Tekanan Covid di Sumbar. Pemerintah Rapat, Rakyat Abai, Alat Kesehatan Terbatas

Oleh: Rakhmatul Akbar//Pemred hantaran.co-wartawan utama


(Catatan Diskusi online yang diinisiasi Grup WhatsApp Kawal Covid-19 Sumbar)

Sudah setahun lebih Sumatera Barat dibelenggu Covid-19. Sampai sekarang, belum berkesudahan. Bahkan, pada April ini kecendrungan meninggi. Catatan yang dirilis pihak terkait, menyebutkan positive rate (PR) Covid di Sumbar sudah jauh di atas angka standar yang ditetapkan WHO (organisasi kesehatan dunia).

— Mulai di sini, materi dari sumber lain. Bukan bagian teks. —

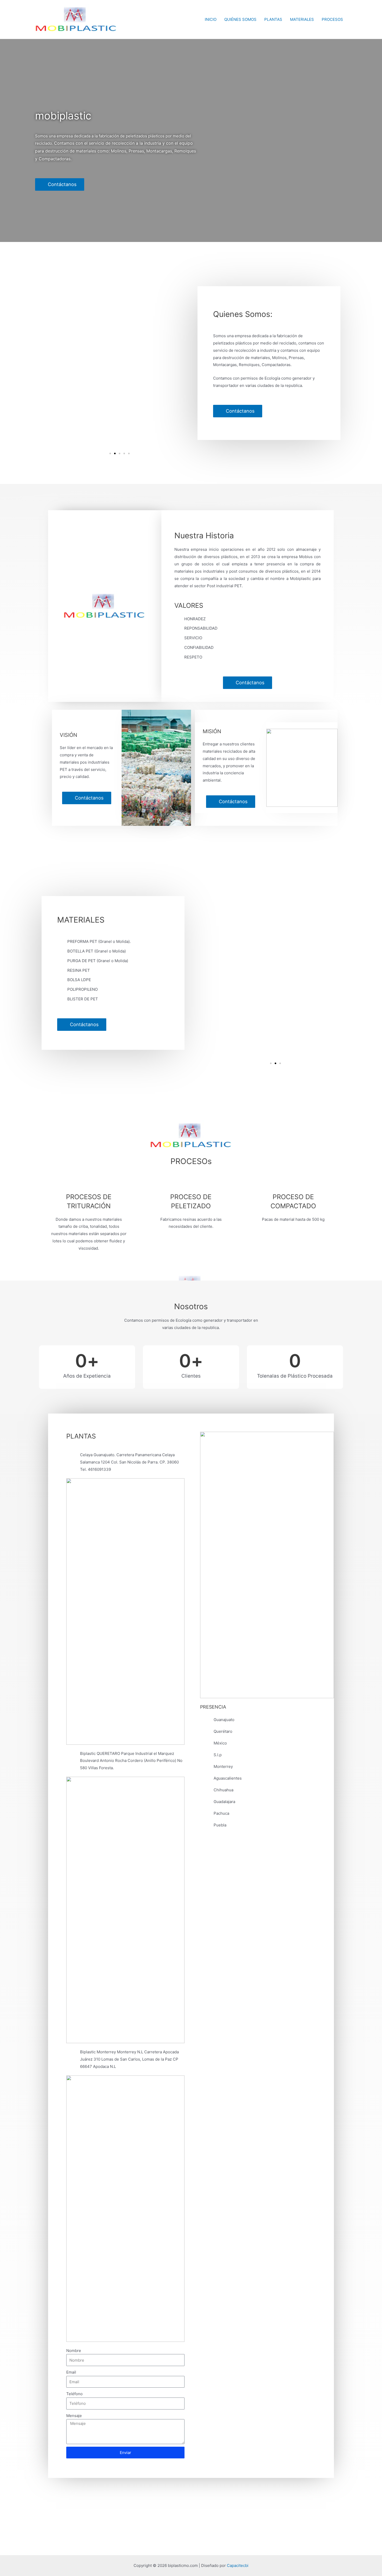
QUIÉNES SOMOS (240, 19)
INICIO (210, 19)
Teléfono (74, 2393)
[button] (110, 453)
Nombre (73, 2350)
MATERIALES (302, 19)
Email (71, 2372)
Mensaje (74, 2415)
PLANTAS (273, 19)
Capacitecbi (237, 2565)
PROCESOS (332, 19)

Daerah ini pernah menjadi perhatian daerah lain dan pemerintah pusat. Banyak yang penasaran. Sampai-sampai, seorang penggiat penanganan covid ini diminta hadir ke kalimantan,lalu ke Jawa Timur. Mereka ingin mencontoh. Hebat benar Sumbar saat itu rasanya, walau hanya seorang Dr Andani yang bergerak ke sana.

Gubernur saat itu Irwan Prayitno memastikan 3 T, Testing (pemeriksaan), Tracing (Pelacakan) dan Treatment (Pengobatan) terlaksana secara terukur. Dalam sebuah diskusi dengan media di sebuah resto di bilangan GOR H.Agus Salim, IP pede benar bertutur.

Kalau ada satu yang terpapar, kita pastikan pelacakan berjalan tepat dan pengobatan secara cepat, begitu kira-kira. Tak tampak gagapnya. Termasuk, soal urusan koordinasi dengan daerah terkait persoalan ini pastinya. Paham benar dia dengan penanganan ini, plus tak pernah rasanya menyalah-nyalahkan media.

Namun ketika April ini, Sumbar seperti mulai terjaga dari lenanya. Daerah ini seperti terlena. Pergerakan indikator-indikator soal covid dan penanganannya terpampang jelas. Apalagi, Satgas menginformasikannya secara terbuka setiap hari. Ya.. setiap hari.

Dan yang paling mengkhawatirkan itu adalah soalan PR covid. Cepat benar bergerak dan meninggi rasanya. Mulai dikejutkan dengan angka PR yang 12 persen, lalu melonjak tajam menjadi 16 persen. Pagi ini, Senin (19/4/2021), lebih mengejutkan lagi. Juru Bicara satgas Covid menyebut angka PR-nya sudah mencapai 21.5 persen.

Wowwww .Ini artinya, dalam setiap 100 orang yang menjalani tes usap (swap test) ada 21 hingga 22 orang berstatus positif covid-19. Padahal, WHO hanya memberi standar 5 persen saja. Artinya, ini sudah gawat. Artinya, ini sudah perlu penanganan darurat dengan langkah-langkah yang darurat pula.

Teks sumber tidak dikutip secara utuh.